The study, “A Short, Sharp Shock” forecasts that the region’s GDP at current prices would contract to $ 835 billion in 2009 compared with $ 1.1 trillion in 2008. “However, that this setback will only shrink the GCC economy back to the size it was in 2007.”
There will also be a contraction in GCC GDP at constant prices. According to the forecast, GCC governments in total will report a budget deficit of about $ 5 billion in 2009 compared with a surplus of about $ 225 billion in 2008. The region’s current account surplus will effectively fall to zero from more than $ 350 billion in 2008, a record level, the study said.
The study said the single positive development for the GCC in 2009 would be a significant decline in inflation. “This reflects the impact on import prices of the rebound in the value of the dollar against some international currencies and lower global commodity prices.”
The outlook for 2010, due to the oil price recovery, will be much more positive. The study forecasts that aggregate GCC GDP will grow by about 20 per cent to more than $ 1 trillion in that year. GCC governments will record a combined budget surplus of about $ 50 billion and the GCC current account will be in surplus by about $ 90 billion.
“The longer-term outlook for the GCC remains positive due to globalisation and secular, global oil market trends,” it said. “The year to come, consequently, is forecast to constitute a short and, potentially, sharp shock to GCC private businesses which will be mitigated by GCC government action and conditioned by the extent to which the region’s abundant private liquidity can be mobilised by the banking and finance system.
The forecasts are based on the assumption that the average price of West Texas Intermediate (WTI) blend of crude oil will be about $ 60 a barrel in 2009 compared with $ 96 a barrel in 2008.
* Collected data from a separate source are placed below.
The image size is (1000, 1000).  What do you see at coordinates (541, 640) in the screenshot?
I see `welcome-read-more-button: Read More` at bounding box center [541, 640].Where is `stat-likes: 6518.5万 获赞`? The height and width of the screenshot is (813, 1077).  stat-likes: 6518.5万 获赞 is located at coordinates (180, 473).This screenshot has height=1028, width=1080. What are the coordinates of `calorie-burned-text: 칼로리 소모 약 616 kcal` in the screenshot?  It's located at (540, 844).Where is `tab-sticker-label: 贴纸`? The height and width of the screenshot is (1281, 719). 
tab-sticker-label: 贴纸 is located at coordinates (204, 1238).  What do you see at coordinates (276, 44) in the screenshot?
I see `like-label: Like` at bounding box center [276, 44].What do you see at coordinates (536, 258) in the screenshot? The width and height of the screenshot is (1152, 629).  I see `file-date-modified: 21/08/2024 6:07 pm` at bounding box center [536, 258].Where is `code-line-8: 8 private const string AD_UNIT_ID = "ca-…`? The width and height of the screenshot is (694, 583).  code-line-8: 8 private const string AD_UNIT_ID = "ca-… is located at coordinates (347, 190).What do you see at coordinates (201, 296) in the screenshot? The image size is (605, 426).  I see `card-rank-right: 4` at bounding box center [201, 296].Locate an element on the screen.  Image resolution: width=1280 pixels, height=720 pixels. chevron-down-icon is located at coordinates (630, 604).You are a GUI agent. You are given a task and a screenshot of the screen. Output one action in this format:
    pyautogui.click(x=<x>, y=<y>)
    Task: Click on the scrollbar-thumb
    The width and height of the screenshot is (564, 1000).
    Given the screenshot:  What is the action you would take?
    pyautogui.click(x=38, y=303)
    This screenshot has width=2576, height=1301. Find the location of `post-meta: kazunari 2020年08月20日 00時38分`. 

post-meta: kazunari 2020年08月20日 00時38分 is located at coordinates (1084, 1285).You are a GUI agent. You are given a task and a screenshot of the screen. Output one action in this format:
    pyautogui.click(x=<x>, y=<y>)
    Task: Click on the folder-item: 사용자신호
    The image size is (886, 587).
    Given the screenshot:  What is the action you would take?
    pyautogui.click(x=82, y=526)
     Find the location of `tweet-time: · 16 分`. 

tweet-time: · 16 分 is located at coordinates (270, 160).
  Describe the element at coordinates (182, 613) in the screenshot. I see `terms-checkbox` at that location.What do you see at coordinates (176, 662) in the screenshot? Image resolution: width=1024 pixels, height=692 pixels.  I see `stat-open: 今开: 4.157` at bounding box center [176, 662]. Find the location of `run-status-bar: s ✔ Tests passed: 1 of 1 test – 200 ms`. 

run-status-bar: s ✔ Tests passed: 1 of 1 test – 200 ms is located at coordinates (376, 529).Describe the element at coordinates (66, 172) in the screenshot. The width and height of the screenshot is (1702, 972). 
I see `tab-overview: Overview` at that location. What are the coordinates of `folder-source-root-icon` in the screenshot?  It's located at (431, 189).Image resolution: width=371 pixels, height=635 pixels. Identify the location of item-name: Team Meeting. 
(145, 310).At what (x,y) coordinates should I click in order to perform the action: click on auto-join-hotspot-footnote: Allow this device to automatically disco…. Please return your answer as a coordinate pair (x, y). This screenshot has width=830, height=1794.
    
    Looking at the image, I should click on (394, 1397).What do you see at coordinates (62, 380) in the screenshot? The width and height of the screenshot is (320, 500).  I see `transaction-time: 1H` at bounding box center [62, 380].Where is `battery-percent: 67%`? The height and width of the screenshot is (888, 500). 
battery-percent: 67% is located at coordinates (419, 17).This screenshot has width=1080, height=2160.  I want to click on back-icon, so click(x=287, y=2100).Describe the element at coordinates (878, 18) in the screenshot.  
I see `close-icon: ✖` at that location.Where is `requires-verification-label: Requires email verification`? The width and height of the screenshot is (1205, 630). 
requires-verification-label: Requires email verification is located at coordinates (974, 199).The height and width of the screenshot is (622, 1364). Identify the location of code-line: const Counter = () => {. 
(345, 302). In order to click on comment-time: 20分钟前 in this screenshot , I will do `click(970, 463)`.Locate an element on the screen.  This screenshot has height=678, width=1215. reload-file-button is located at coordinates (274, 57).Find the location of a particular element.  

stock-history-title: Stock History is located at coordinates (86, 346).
The study expects Opec’s decision to cut total oil production by almost 3 million barrels a day in 2009, from 32.6 million b/d in July 2008, will be effective in reversing the drastic decline in prices experienced since the summer. It forecasts WTI will average $ 75 a barrel in 2010 with global demand growing by almost 1 million b/d as the world economy, led by the US, starts to recover. World oil demand is forecast to fall marginally in 2009.
“Some GCC economies and sectors will be seriously affected by the global economic downturn in 2009 and businesses lacking stable sources of timely finance may struggle to survive,” the study said.
“But the GCC will remain solvent during the year despite the elimination of the record current account and budget surpluses that the region has enjoyed for more than five years. GCC governments are expected to use their savings to maintain capital spending on infrastructure and vital services despite sharp falls in oil revenue. This will help sustain the private sector and encourage further non-oil economic growth,” it said.